── Input records

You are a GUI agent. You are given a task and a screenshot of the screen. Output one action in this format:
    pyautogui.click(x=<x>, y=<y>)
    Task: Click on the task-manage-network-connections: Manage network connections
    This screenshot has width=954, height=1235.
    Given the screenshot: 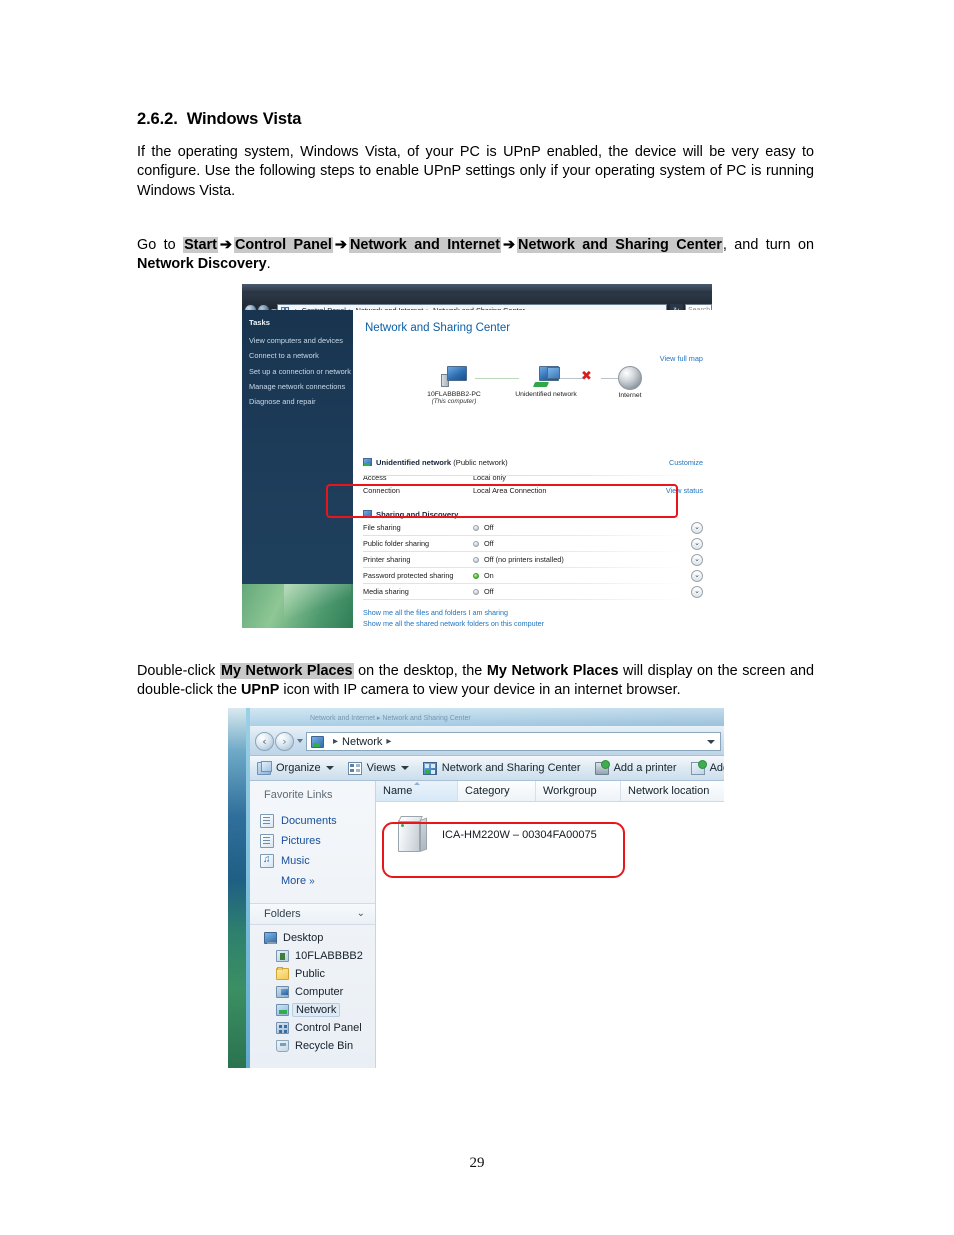 What is the action you would take?
    pyautogui.click(x=301, y=386)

────

What you need to do:
Can you quote the material word for word, starting at its first line and ending after the line containing "This screenshot has"?

Response to this exercise:
You are a GUI agent. You are given a task and a screenshot of the screen. Output one action in this format:
    pyautogui.click(x=<x>, y=<y>)
    Task: Click on the task-manage-network-connections: Manage network connections
    This screenshot has width=954, height=1235.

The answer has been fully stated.